Have had a look on the forum but cant seem to find what im looking for, i know theres the main competition of 16 cars inside, but last year there were some cars on display outside for people not wanting to enter or not being able to be part of the main competion, was this just an on the day thing or was it sorted out before as i would be interested in showing mine off

Todd


----------



## scratcher (Jul 20, 2010)

I think they call it the 'Drive & Shine' where you roll up on the day 

Edit: Just found this on the site...

The Arrive and Shine event is a less rigorous event for cars that turn up on the day. Our friends at Autosmart run a professional wash bay in the morning, to help you prepare, then judging takes place in the afternoon, with prizes generously sponsored by ValetPRO. We’re having more categories this year, so your efforts will be duly rewarded. Why leave your car in the car park when it can be winning you products in the Arrive and Shine area?


----------



## todd100 (Dec 20, 2010)

aah thanks for that didnt look on the main site just on the forum, did it say what time to get there from? il have a look


----------



## Waxstock (Jun 21, 2012)

The Arrive and Shine is a 'turn up on the day' event and will have wash facilities - including a pressure washer wash bay run by Autosmart. Last year they were even selling bucket/mitt kits, so you'll be well catered for.

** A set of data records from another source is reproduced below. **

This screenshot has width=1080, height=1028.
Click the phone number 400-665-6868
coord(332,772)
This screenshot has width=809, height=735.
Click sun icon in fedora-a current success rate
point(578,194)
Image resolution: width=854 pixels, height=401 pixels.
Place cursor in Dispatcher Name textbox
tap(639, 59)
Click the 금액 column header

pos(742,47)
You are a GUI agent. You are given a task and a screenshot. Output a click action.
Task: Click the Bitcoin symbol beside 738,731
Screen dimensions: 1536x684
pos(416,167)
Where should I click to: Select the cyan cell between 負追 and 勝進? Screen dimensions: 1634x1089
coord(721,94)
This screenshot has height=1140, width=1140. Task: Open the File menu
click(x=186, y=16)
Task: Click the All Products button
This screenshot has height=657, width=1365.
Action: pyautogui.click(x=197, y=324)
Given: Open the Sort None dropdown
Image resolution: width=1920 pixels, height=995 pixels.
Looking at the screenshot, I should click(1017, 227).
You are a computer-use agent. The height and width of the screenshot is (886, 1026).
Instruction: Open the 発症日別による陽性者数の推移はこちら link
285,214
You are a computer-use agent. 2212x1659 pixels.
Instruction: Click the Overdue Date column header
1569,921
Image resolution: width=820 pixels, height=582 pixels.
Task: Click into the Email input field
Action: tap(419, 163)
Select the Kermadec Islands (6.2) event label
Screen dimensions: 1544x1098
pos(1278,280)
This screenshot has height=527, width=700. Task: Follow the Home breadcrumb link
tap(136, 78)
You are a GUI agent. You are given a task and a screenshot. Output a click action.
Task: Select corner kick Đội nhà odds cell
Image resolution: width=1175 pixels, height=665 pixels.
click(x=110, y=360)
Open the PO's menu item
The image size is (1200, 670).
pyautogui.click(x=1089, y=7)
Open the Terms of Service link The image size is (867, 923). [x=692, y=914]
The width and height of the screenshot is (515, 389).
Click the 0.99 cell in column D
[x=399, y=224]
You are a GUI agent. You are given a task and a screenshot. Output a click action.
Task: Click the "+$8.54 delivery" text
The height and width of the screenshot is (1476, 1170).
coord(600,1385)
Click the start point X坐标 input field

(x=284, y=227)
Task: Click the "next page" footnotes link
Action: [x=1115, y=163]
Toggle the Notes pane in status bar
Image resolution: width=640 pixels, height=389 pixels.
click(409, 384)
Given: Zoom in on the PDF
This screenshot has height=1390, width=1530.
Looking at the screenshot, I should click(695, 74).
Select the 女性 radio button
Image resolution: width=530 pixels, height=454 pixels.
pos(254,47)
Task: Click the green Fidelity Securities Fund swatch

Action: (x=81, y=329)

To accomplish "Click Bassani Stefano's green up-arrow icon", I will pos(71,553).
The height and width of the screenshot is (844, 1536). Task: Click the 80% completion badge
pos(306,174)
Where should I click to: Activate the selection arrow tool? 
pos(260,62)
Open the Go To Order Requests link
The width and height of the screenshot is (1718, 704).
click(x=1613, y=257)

You just need to turn up from 7.30am on the Sunday morning at the venue, and follow the signs (it'll be the vehicle gate to the left of the main car park, pedestrian access to the right... you will need an advance ticket or to buy one - cash only - at the vehicle gate). The show opens at 9am and judging won't start until at least midday, so there will be plenty of time to prep the car. There will be no vehicle movement in the Arrive and Shine area until about 3-4pm (exact time to be decided), to allow for safe judging etc. so bear that in mind.


----------